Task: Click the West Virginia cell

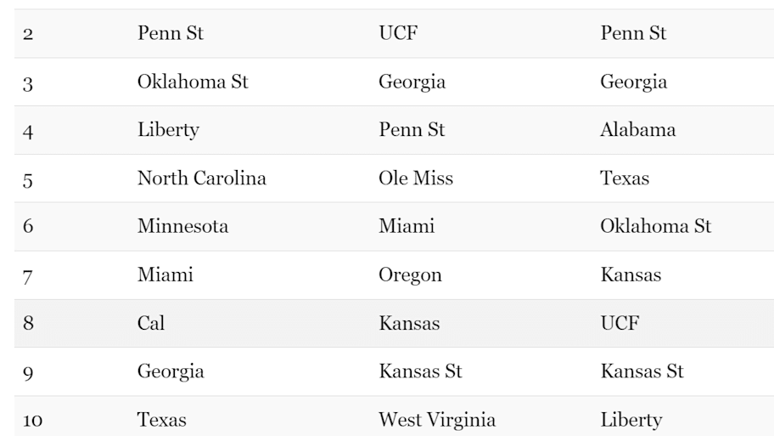Action: (436, 420)
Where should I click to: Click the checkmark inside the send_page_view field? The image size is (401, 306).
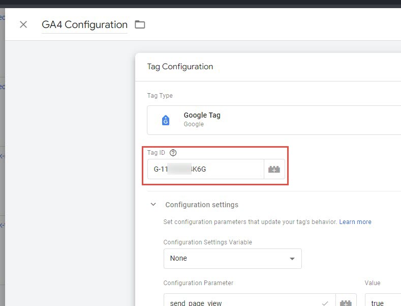325,303
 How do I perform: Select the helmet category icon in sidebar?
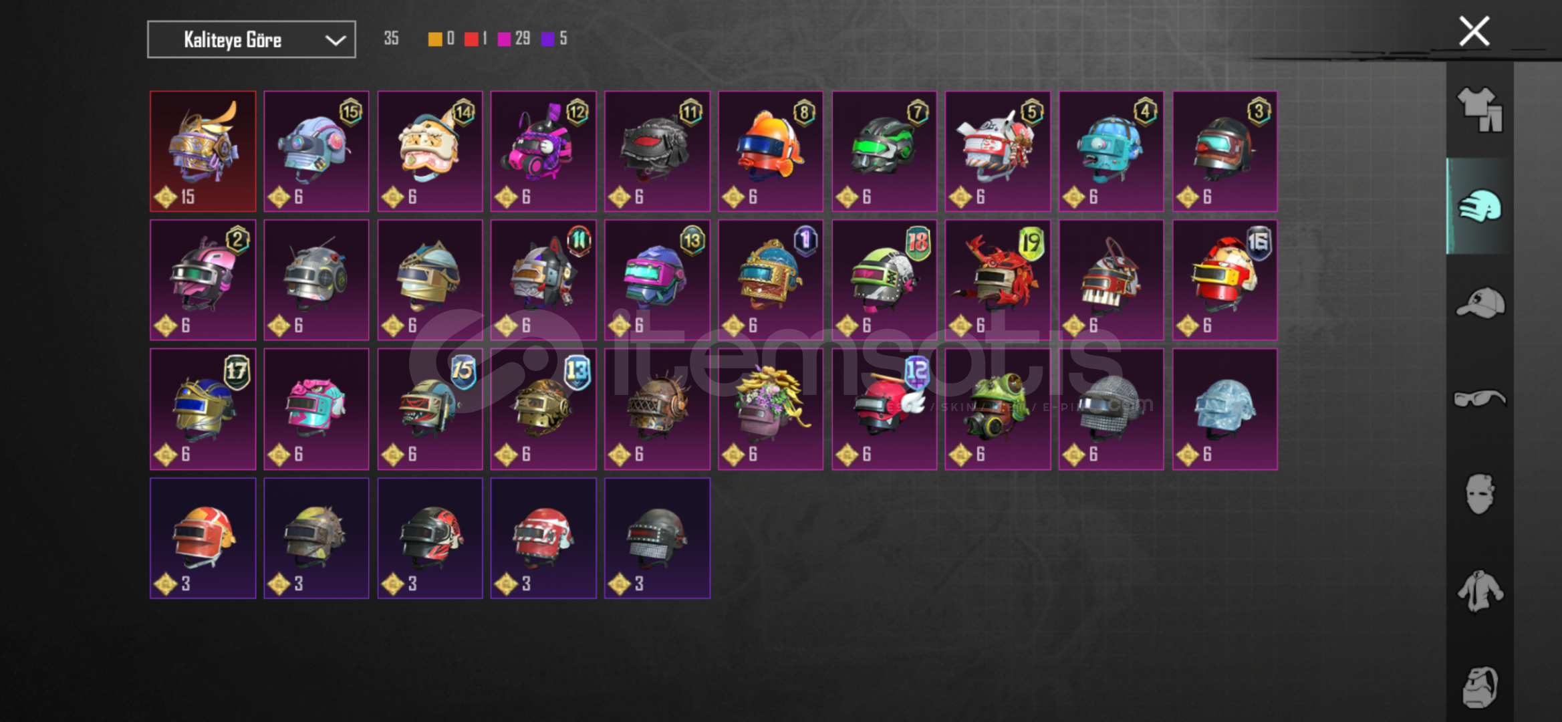point(1480,206)
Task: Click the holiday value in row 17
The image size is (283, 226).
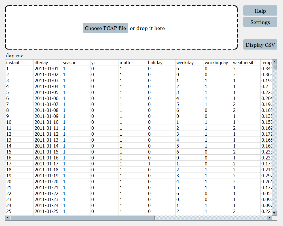Action: coord(149,164)
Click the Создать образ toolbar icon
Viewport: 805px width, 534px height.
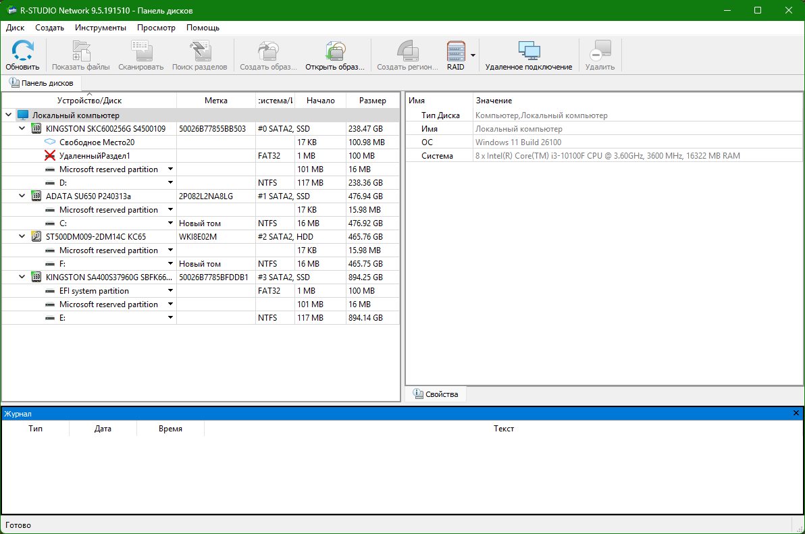click(268, 51)
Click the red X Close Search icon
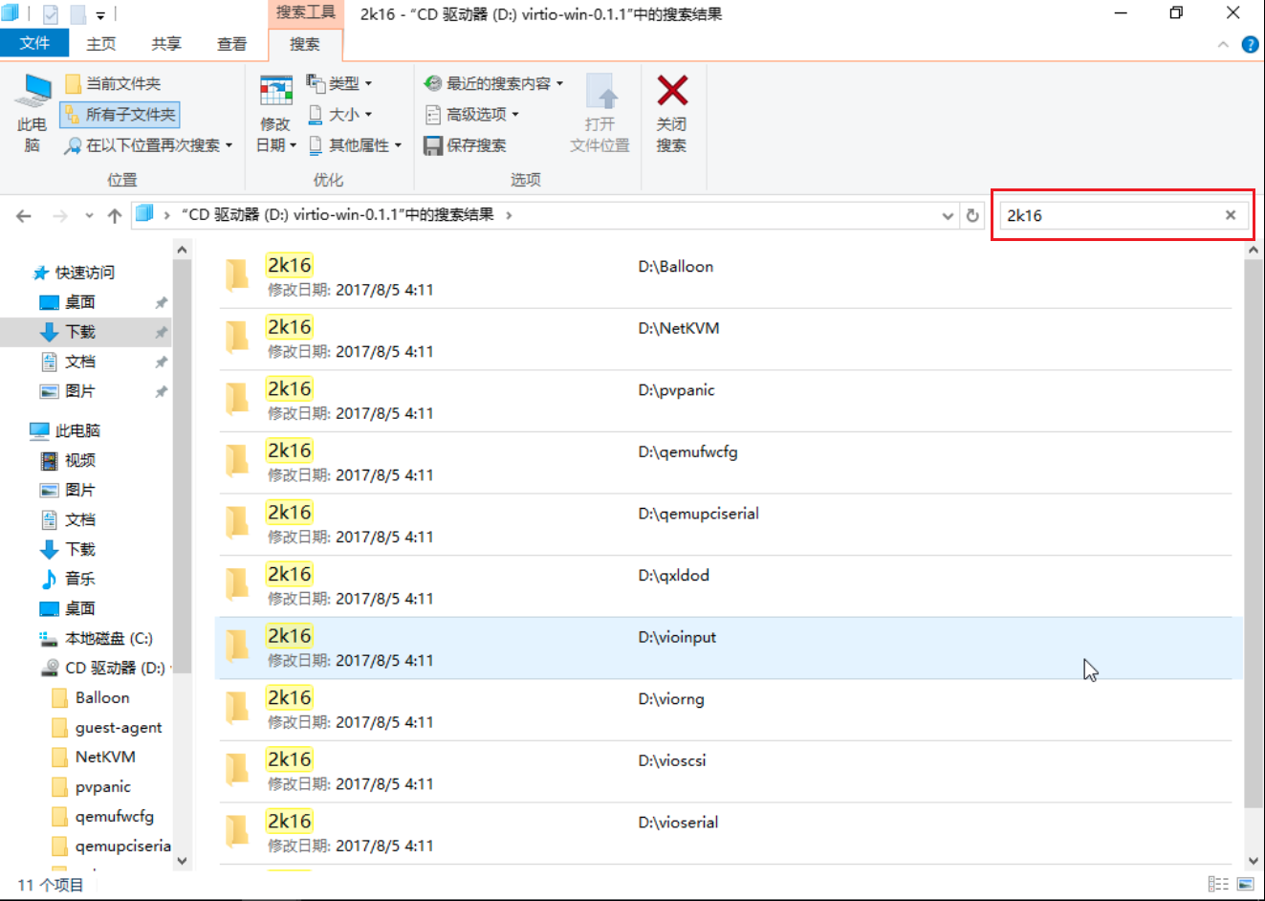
-------------------------
Aim of the task
Exclude the pictures, and transcribe all of the material exactly.

Output of the task
Task: Click the West Virginia cell

Action: (436, 420)
Where should I click to: Click the checkmark inside the send_page_view field? The image size is (401, 306).
325,303
 How do I perform: Select the helmet category icon in sidebar?
point(1480,206)
Task: Click the holiday value in row 17
The image size is (283, 226).
Action: coord(149,164)
Click the Создать образ toolbar icon
Viewport: 805px width, 534px height.
click(268, 51)
Click the red X Close Search icon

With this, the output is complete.